In the parser, begin time happens after the parsing of an element is complete. Thus for a sub it happens after the closing }, and similar for a package declaration. For explicit BEGIN statements it comes after the block or statement is parsed, and for constant and subset declarations after they are parsed too.

In a synthetic AST, this happens after bottom-up after visiting the node, and always after any parse time effects have been applied.

In this phase:

  • Placeholder parameters lead to signature production
  • Meta-objects for routines, packages, subset, and enum types are produced, and any traits are applied

Check

This phase most typically happens after the entire AST for a compilation unit has been produced. However, any code that is to be executed at begin time gets its check time moved earlier. In this phase:

  • Various semantic errors, including calls to undeclared routines, are reported
  • Sink context is calculated

Custom compiler passes

Custom compiler passes provide:

  • Phase predicates for nodes they wish to apply to: parse-predicate, begin-predicate, etc.
  • Zero or more pre-phase or post-phase method implementations

Note that the predicates are only evaluated (and phase methods only called) on nodea that do a matching phase role. For example, the parse-predicate is only evaluated, and pre-parse and post-parse only called, on nodes that do the RakuAST::ParseTime role. The default predicate for all of these evaluates to False; one must always override at least one predicate method.

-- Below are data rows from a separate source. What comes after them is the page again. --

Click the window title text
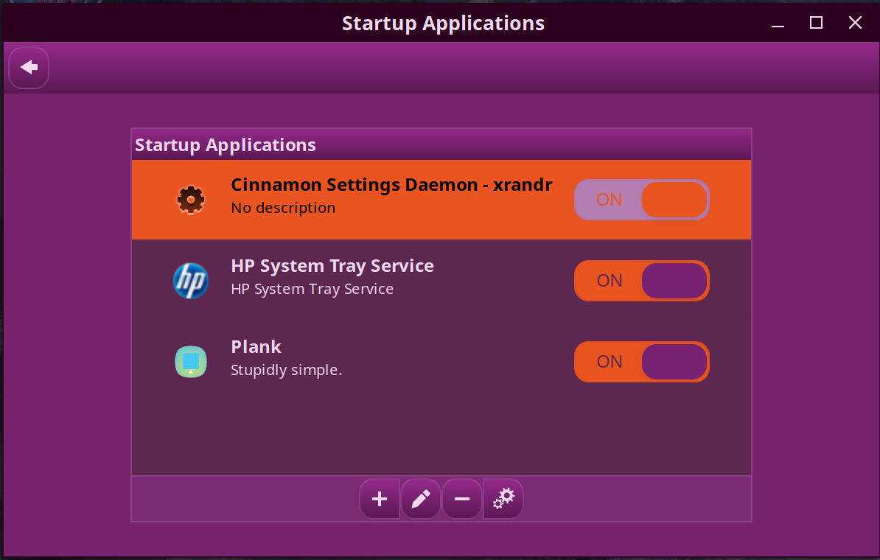Screen dimensions: 880x560 [443, 22]
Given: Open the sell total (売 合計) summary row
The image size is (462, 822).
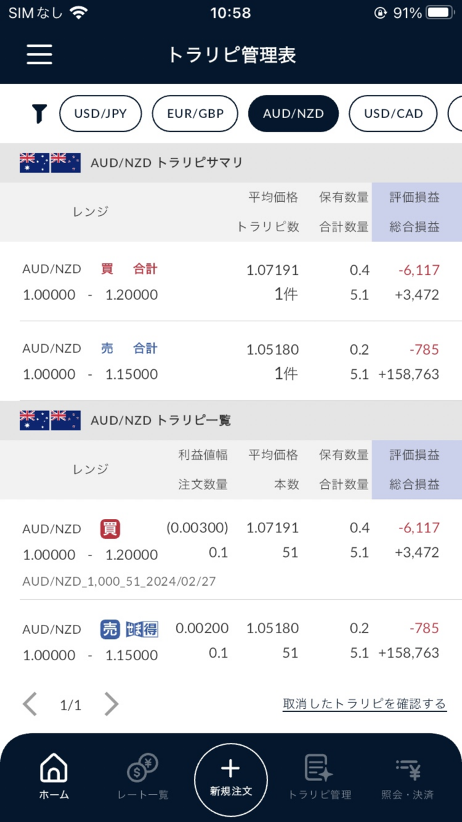Looking at the screenshot, I should pos(231,361).
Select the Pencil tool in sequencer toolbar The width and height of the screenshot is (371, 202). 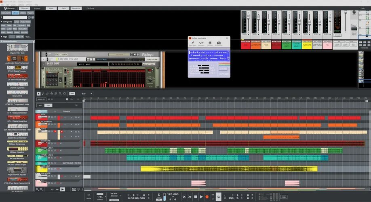pyautogui.click(x=43, y=93)
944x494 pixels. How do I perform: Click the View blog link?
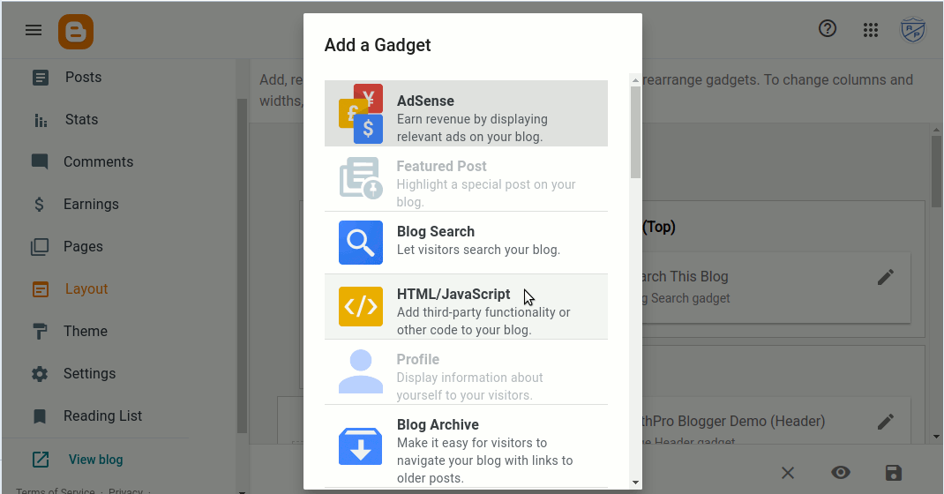(x=95, y=460)
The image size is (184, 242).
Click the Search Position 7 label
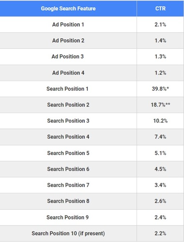[x=68, y=185]
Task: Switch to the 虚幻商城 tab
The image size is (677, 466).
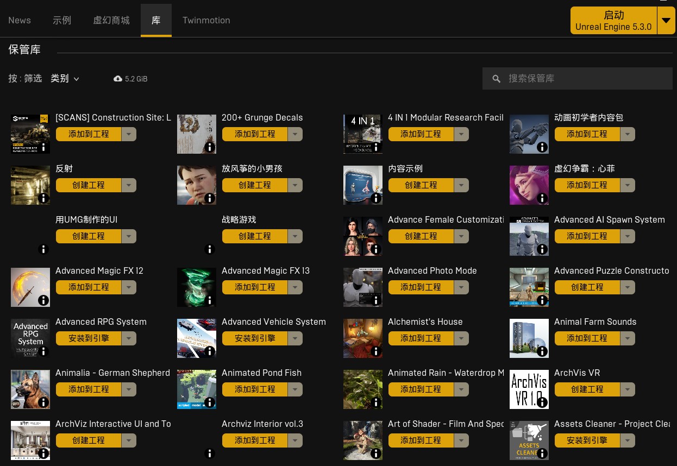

The phase methods that may be implemented are:

  • pre-parse: Before parse time - that is to say, before the AST node has taken any parse-time action. This happens before symbols are resolved. The no strict pragma would be implemented by first attempting to resolve a variable reference, and if it fails, synthesizing a declaration. Since undeclared variables whine at parse time, this is the only phase that is early enough to implement such a feature. It's also the only one where it is possible to prevent declarations being made or change names that are to be declared. For a RakuAST::LexicalScope this is called around the opening curly, and so children won't be attached yet.
  • post-parse: After parse time. Generally, any declarations will have been made at this point, and it is safe to request the stub meta-object. However, full meta-objects should not be requested, as those are not produced until begin time. For a RakuAST::LexicalScope this is called around the opening curly, and so children won't be attached yet.
  • pre-begin: Before begin time. At this point, one can expect child elements to have been attached, and thus to have a complete AST. There may yet be semantic errors in that AST, however. Meta-objects will not have yet been produced. Most AST modifications are still possible at this point (only those like name changes to already declared elements are invalid). For example, one could replace the signature.
  • post-begin: After begin time. At this point, meta-objects (such as for blocks and packages) will have been produced. Changes to elements that would impact upon the produced meta-objects are now too late. Again, the AST may still have semantic errors.
  • pre-check: Before check time. It's still possible to change the AST, to the same degree it was at BEGIN time.
  • post-check: By this point, any semantic errors that would prevent the successful compilation will have been reported. Any changes to the AST also forbidden, however one can know that the program is well formed and will survive compilation.

AST mutation

Mutation of already-formed AST is achieved through replace methods. These will throw an exception in the event that compile-time side-effects (such as parse-time or begin-time meta-object production have already rendered the change "too late").